**Your task**
Both ends included, set down the lines from the line containing "Open the Bitcoin name link" through the last line of the records below, without pictures.

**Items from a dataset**
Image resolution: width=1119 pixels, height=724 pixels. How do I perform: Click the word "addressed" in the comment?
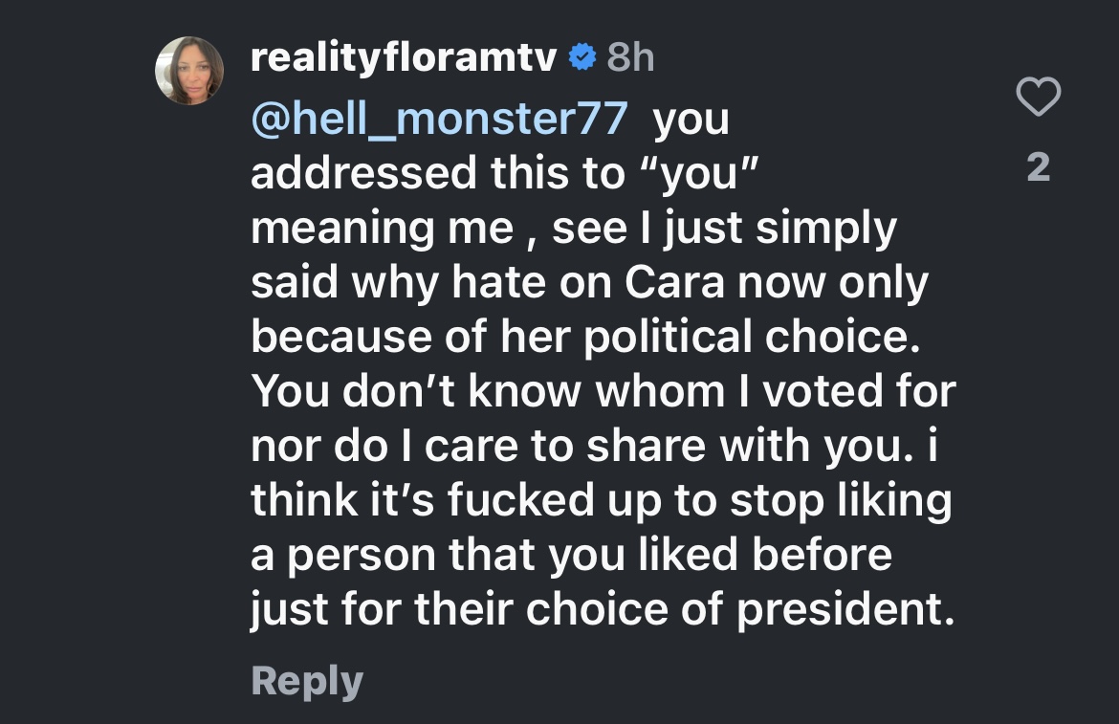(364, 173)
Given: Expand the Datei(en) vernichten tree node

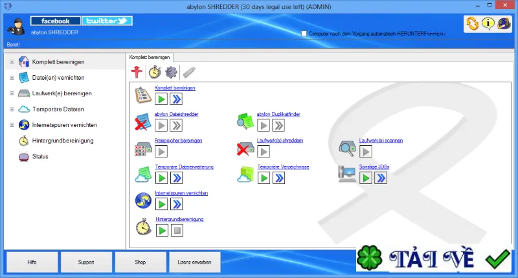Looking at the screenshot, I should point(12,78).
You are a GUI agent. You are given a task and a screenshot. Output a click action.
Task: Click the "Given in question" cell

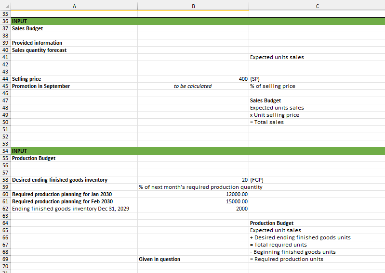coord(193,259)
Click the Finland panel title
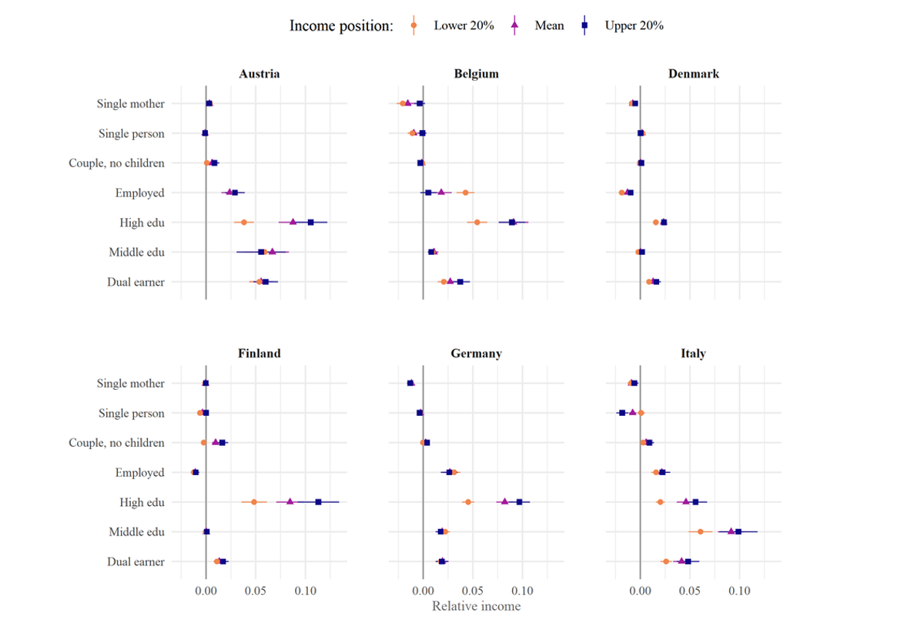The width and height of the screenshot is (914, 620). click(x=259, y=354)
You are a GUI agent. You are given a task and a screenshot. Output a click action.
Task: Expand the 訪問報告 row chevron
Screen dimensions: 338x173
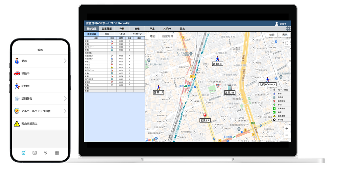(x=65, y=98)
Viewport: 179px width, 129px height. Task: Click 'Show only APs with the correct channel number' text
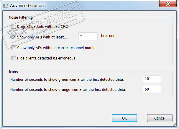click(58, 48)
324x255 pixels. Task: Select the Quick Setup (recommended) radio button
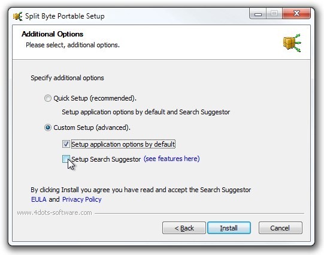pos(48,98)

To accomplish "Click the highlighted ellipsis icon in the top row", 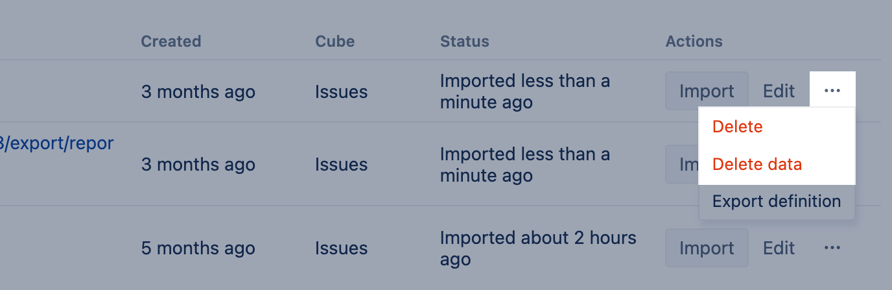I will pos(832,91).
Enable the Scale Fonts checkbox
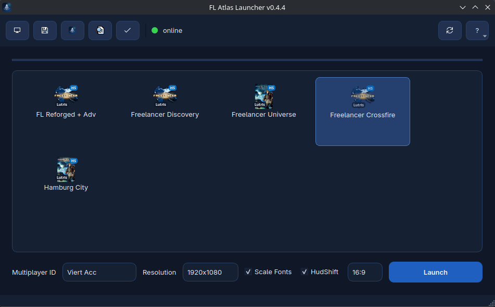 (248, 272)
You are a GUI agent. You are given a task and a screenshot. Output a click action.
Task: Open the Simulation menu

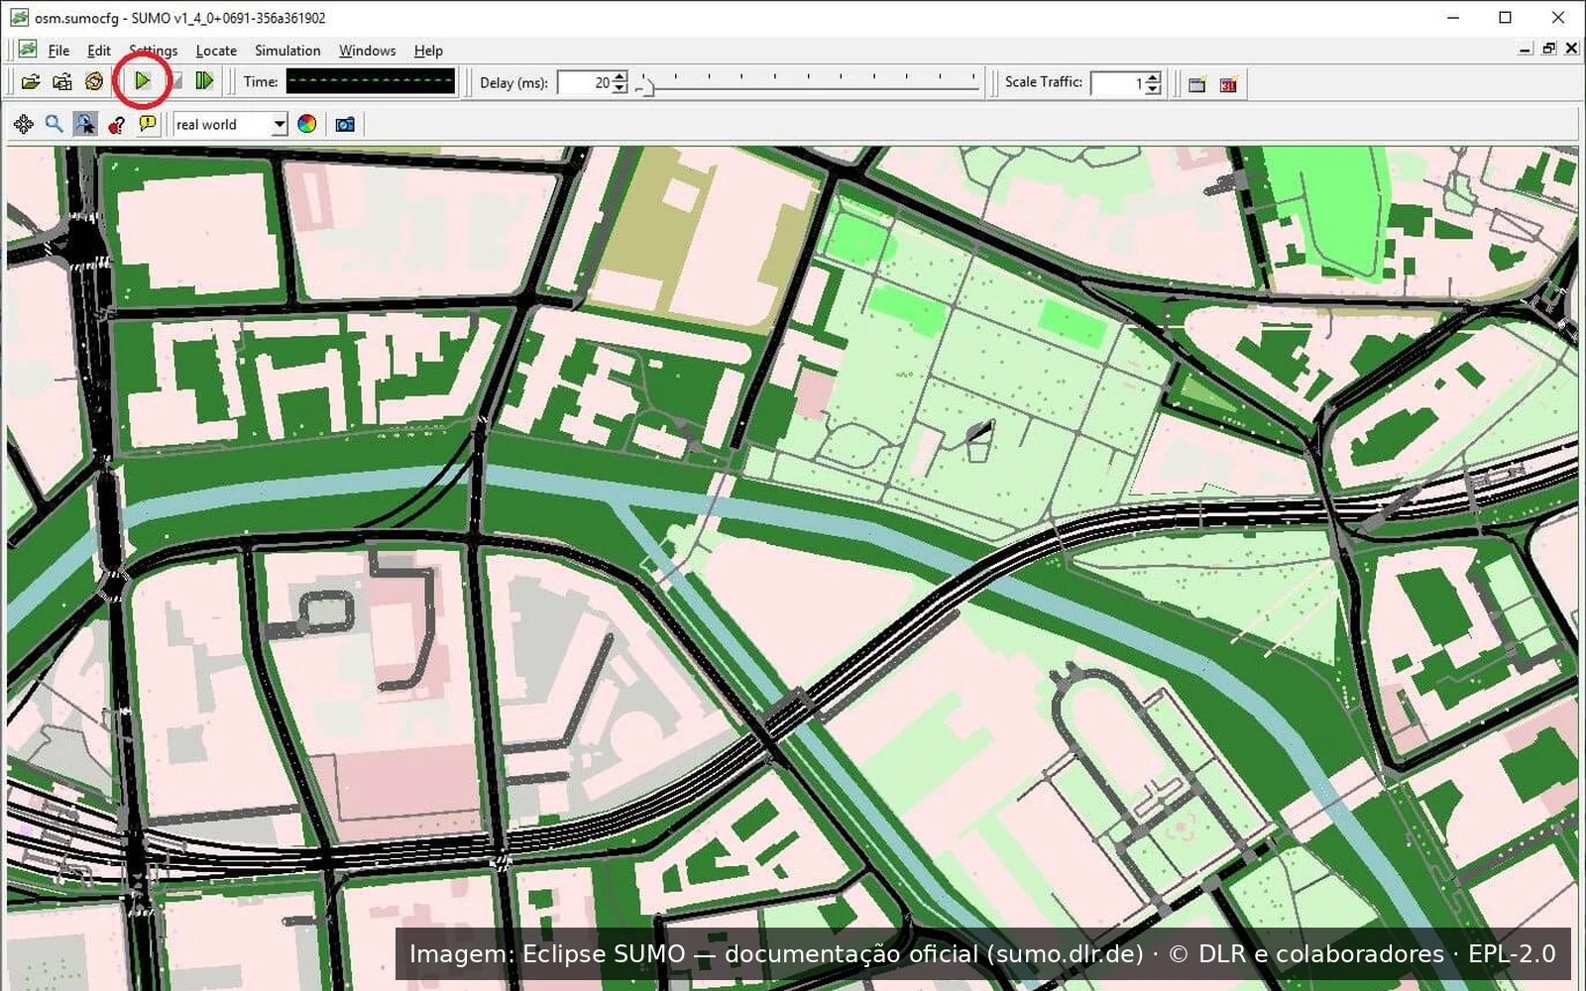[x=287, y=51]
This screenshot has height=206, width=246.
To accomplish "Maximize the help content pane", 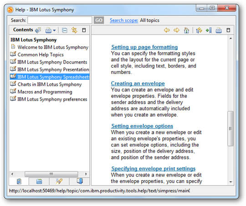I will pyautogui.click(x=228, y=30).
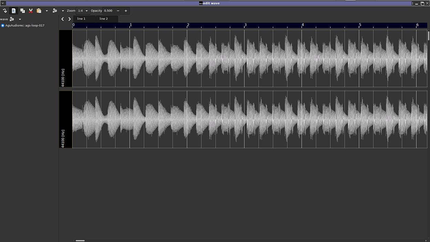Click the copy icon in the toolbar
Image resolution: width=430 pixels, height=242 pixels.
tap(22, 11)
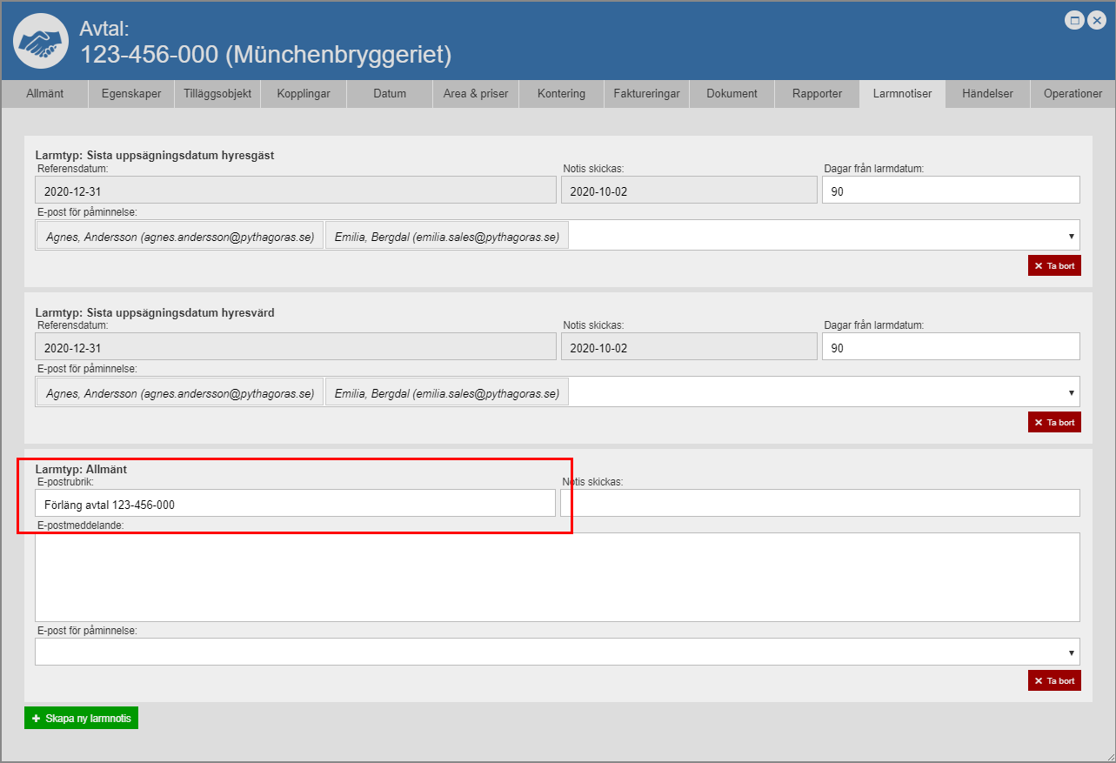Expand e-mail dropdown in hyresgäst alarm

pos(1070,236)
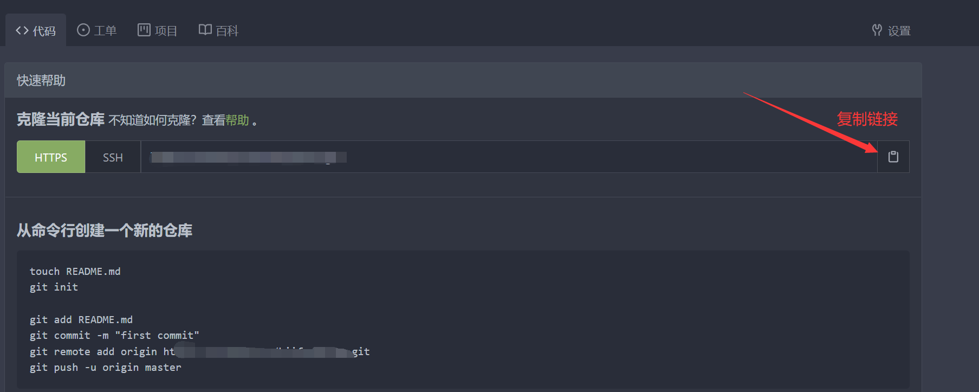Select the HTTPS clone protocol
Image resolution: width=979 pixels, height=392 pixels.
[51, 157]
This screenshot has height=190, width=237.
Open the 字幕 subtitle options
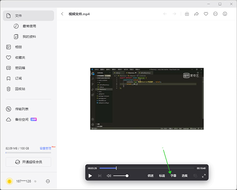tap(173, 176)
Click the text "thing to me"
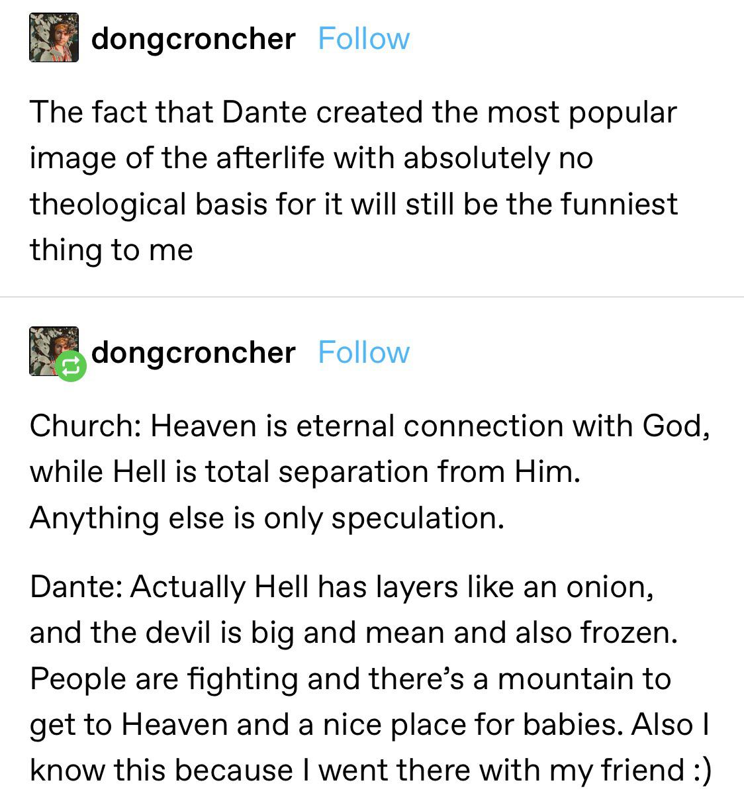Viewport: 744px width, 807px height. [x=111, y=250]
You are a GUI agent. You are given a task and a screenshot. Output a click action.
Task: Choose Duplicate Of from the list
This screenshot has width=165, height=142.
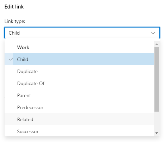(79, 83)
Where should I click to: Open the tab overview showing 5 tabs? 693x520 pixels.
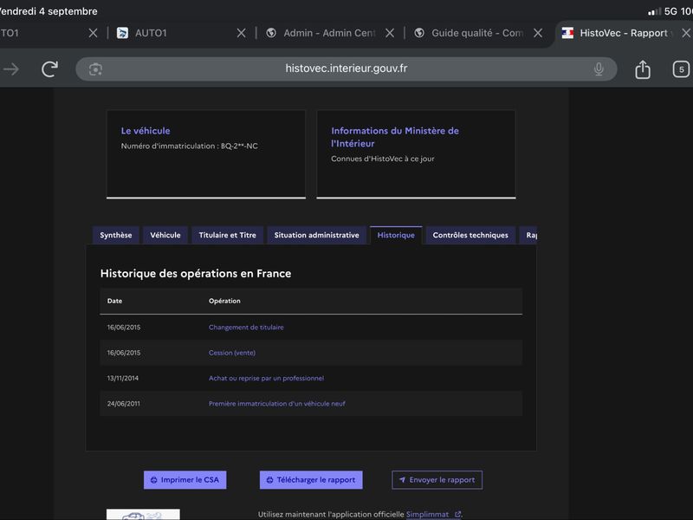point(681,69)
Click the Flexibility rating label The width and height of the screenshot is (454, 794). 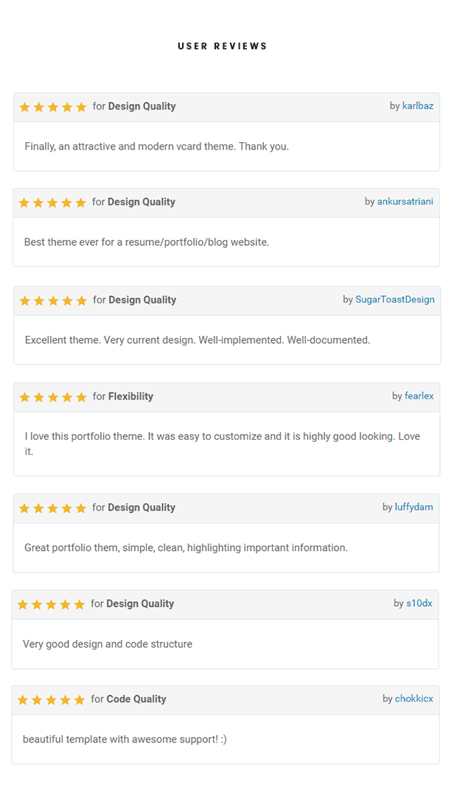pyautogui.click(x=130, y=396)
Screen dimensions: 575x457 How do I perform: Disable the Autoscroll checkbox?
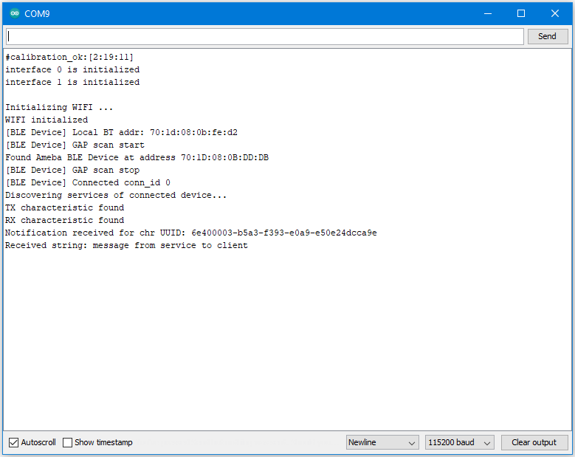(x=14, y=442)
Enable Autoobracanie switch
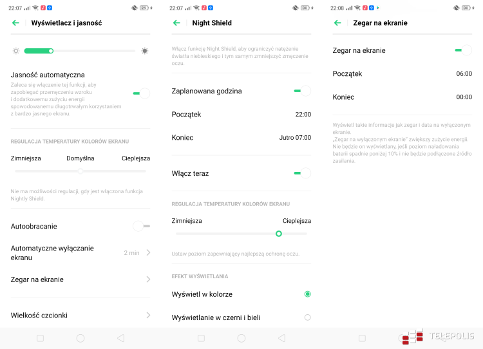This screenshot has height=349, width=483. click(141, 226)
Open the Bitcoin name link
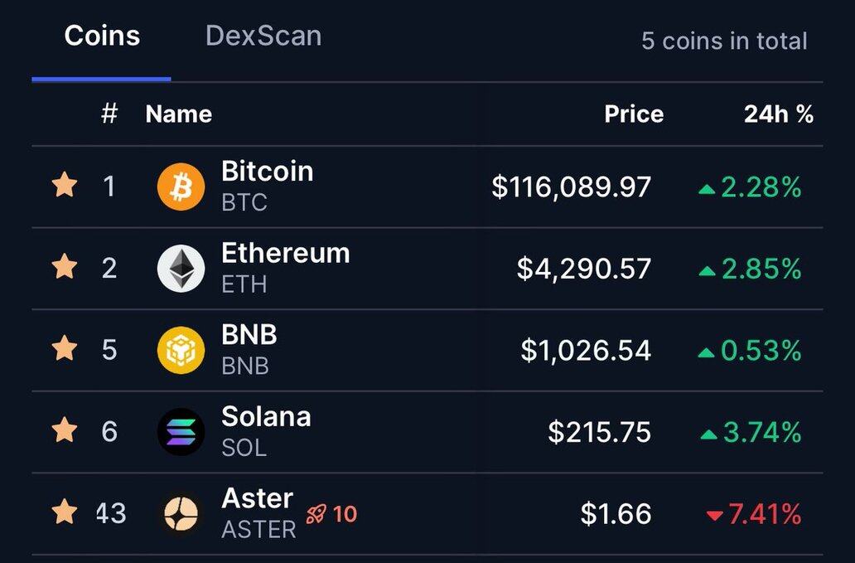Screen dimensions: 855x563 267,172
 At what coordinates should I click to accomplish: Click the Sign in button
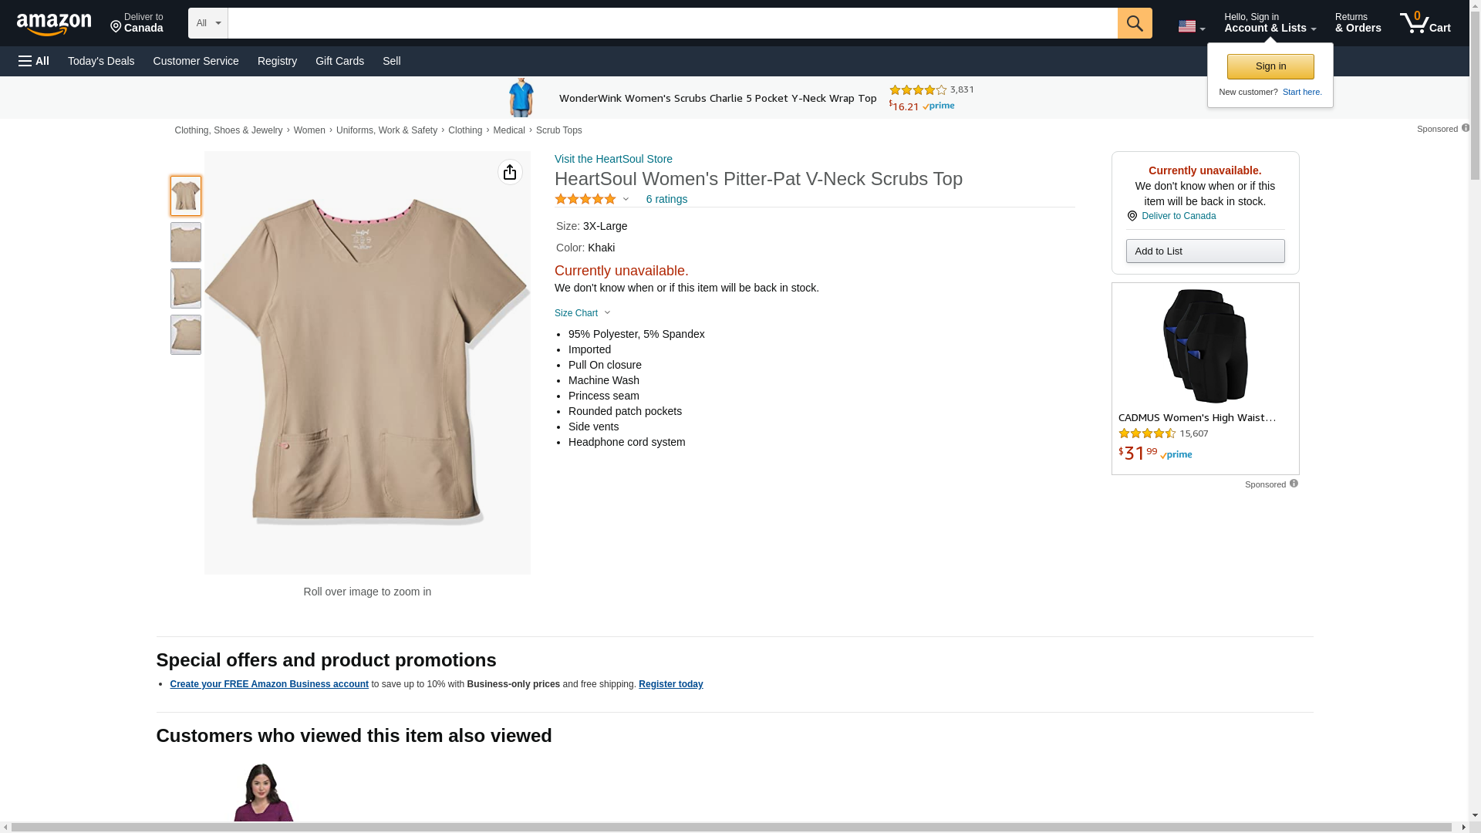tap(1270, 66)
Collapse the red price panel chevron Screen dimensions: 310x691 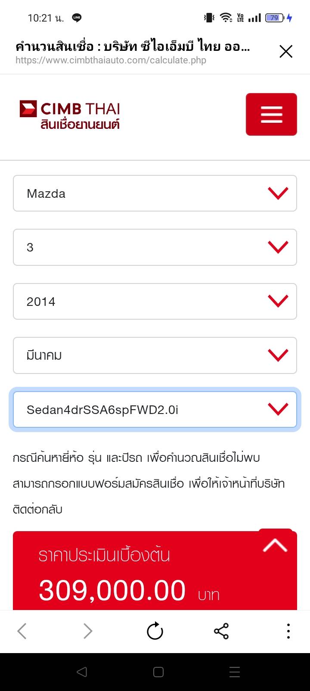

**Result**
Open the Bitcoin name link
Screen dimensions: 855x563 267,172
 At what coordinates should I click to accomplish: Click the Sign in button
tap(1270, 66)
Collapse the red price panel chevron Screen dimensions: 310x691 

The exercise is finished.